Hacker News new | ask | show | jobs
by gpav 2740 days ago
Judging from the date on the reddit post, it's a bit late for my comment (two days after the post), but the real issue is not how to duplicate so many DVDs, the issue is how to RIP those DVDs onto some cheap storage for later burning onto DVDs. So high data bandwidth between stacks of DVD players with lots of memory for caching (or however you cache DVD data streams). Fry's had a 4TB external hard drive for $89 this weekend. Maybe have a bunch of SSDs as the intake point for the DVDs, and then offload the ripped copies from the SSDs onto physical drives while you're changing out the DVDs. Would want to use the fastest interfaces available. I've no idea these days what the cool kids are using. (My first hard drive was a 5-1/4" full-height 10 MB MFM. Thought I would never need more storage than that. I think my second HD was 20 MB and used RLL.)

Organizing the DVDs by length would allow optimizing the loading/ripping process to assure minimum time lost waiting for the operator's hands to be free. This kind of planning makes for an interesting project.

It might make an interesting crowd-funded project, if it's reasonably easy to get a research permit. Plan it out, go in with the hardware, come out with the images. Use all the error correction opportunities you've got available.

Do a web search for "bulk dvd ripping" (without quotes) and you'll find lots and lots of discussion and advice, including some about building a dedicated DVD ripping rig. MakeMKV gets good press, in my very quick read of a few posts.

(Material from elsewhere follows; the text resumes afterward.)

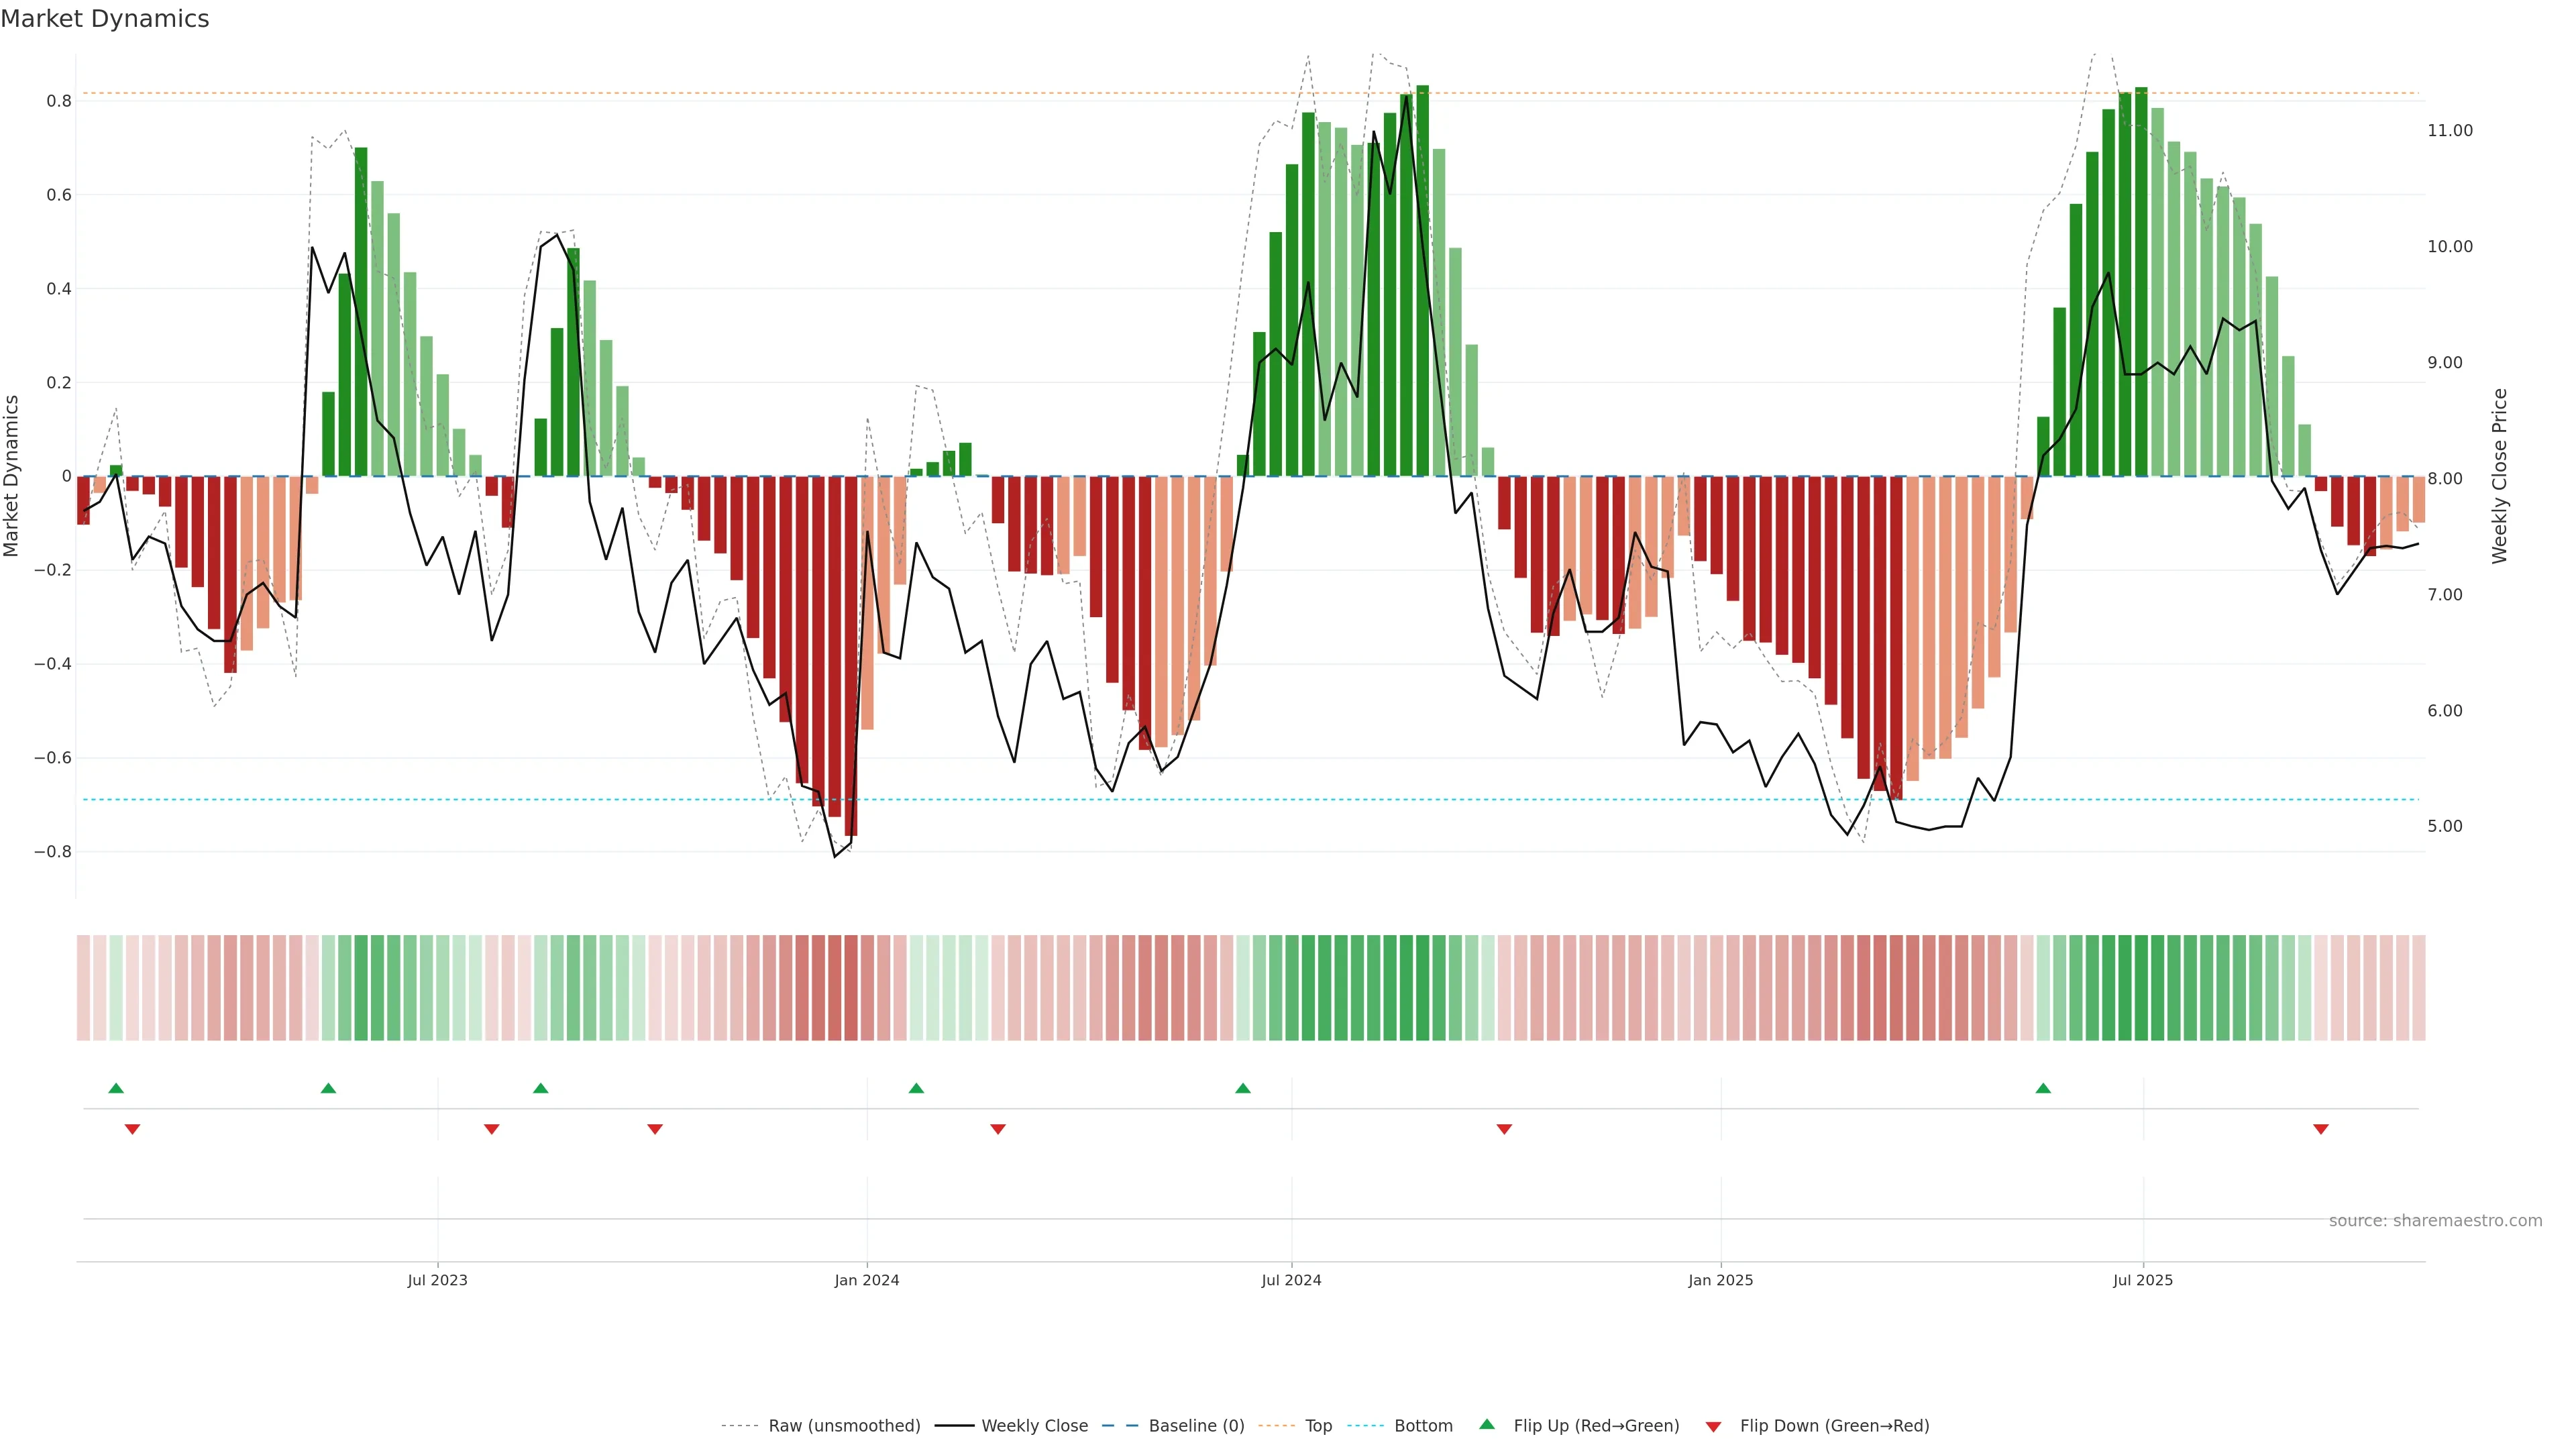Image resolution: width=2576 pixels, height=1449 pixels.
Task: Click the leftmost green flip-up marker
Action: (x=116, y=1088)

And there's always the option of crowd-funding to raise the exact amount needed to pay off the break-even for Amazon's investment. I can't imagine they'd fight back too hard when looking at a large check vs. a non-performing asset, unless Bezos personally never intended to let the footage go free.

2 comments

A 16x DVD drive is around 21MB/s output. Any modern hard drive is likely to have 5-12x the sequential write performance as a 16x DVD drive. Shouldn't be any need for SSDs.
> Any modern hard drive is likely to have 5-12x the sequential write performance

The data rate falls to the floor as soon as the access pattern isn't sequential though, which if you are using multiple readers it won't be. While an OS might be bright enough to organise data flowing out of write buffers so it isn't as random as it could be there is a limit to how far they will go with this because they are general purpose OSs and optimising for multiple bulk streams will punish more interactive activity. If you have a tool they bypasses the OS cache and works in large enough blocks you might see better results except if the write activity from each lines up at which point this will make things worse.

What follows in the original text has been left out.